Purpose: To reduce the lateral penumbra of low‐energy proton beams, brass collimators are often used in spot‐scanning proton therapy (SSPT). This study investigates the increase in biological effectiveness through collimator scattered protons in SSPT. Methods: The SSPT system of the Hokkaido University Hospital Proton Beam Therapy Center, which consists of a scanning nozzle, a 2‐cm thick brass collimator, and a 4‐cm thick energy absorber, was simulated with our validated Geant4 Monte Carlo code (ver. 9.3). A water phantom was irradiated with proton pencil beams of 76, 110, and 143 MeV. The tested collimator opening areas (COA) were 5×5, 10×10, and 15×15 cm 2 . Comparisons were made among the dose‐averaged LET values of protons that hit the collimators (LETDColl), protons that did not hit the collimators (LETDNoColl), and all protons (LETDTotal). X‐ray equivalent doses (Deq) were calculated using the linear‐quadratic model with LETDNoColl and LETDTotal, and their maximum difference was determined over regions where the physical dose was greater than 10% of the peak dose of 2 Gy. Results: The ratio of the dose contribution of collimator scattered protons to that of all protons, defined as λ, was large at high proton energies and large COAs. The maximum λ value ranged from 3% (76 MeV, 5×5 cm 2 ) to 29% (143 MeV, 15×15 cm 2 ). Moreover, a large difference between LETDColl and LETDNoColl was only found in regions where λ was below 20% (ΔLETD > 2 keV/µm) and 8% (ΔLETD > 5 keV/µm).

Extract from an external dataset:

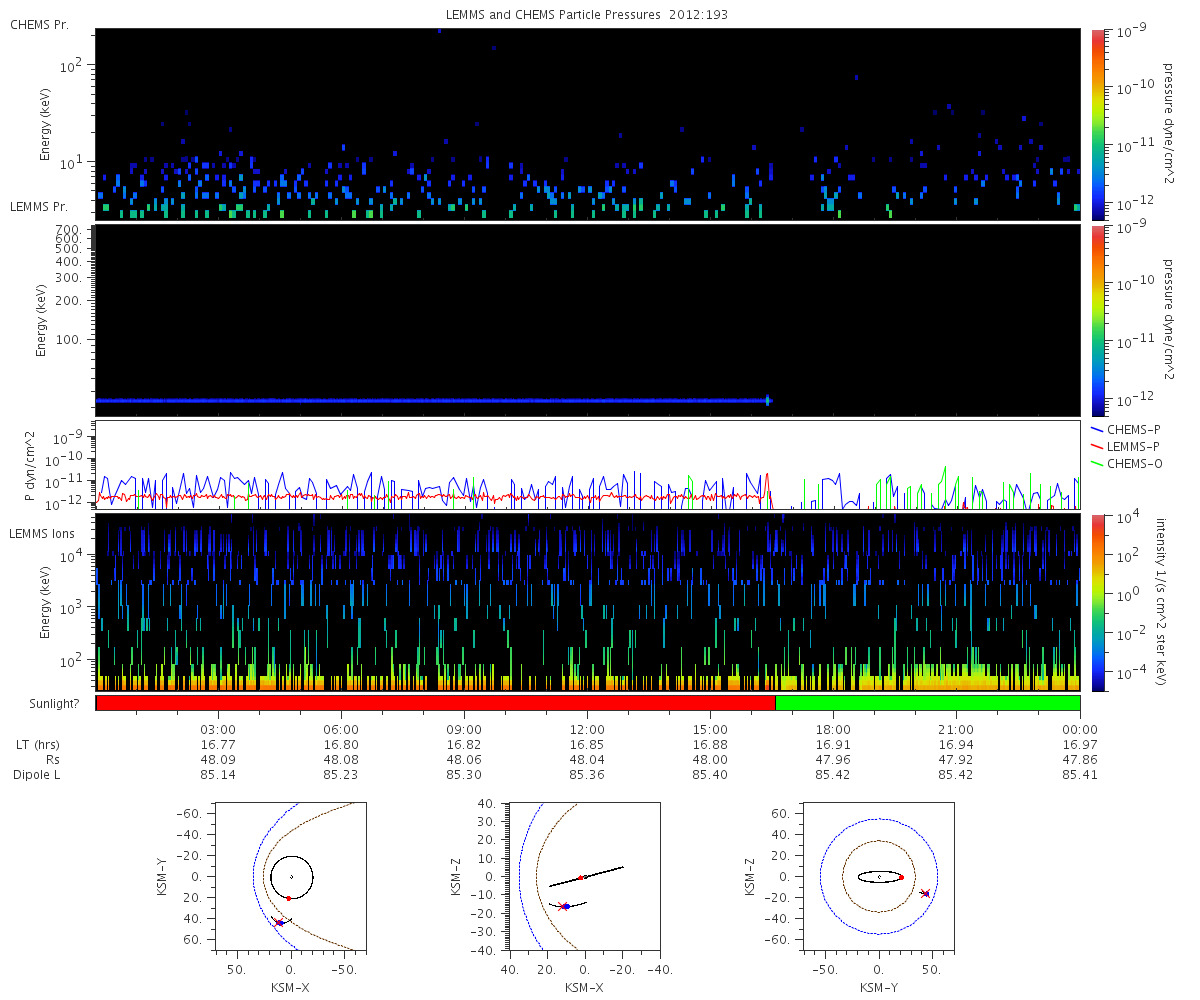Click the LEMMS pressure color bar
Image resolution: width=1200 pixels, height=1000 pixels.
[1097, 320]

Consequently, the maximum difference between LETDNoColl and LETDTotal was as small as 0.8 keV/µm in all simulated voxels, and the difference of Deq reached a maximum of 1.5% that of the peak dose obtained at the water surface with a 76 MeV beam. Conclusion: Although collimator scattered protons have high LET, they only increase the physical dose, not the biological effectiveness.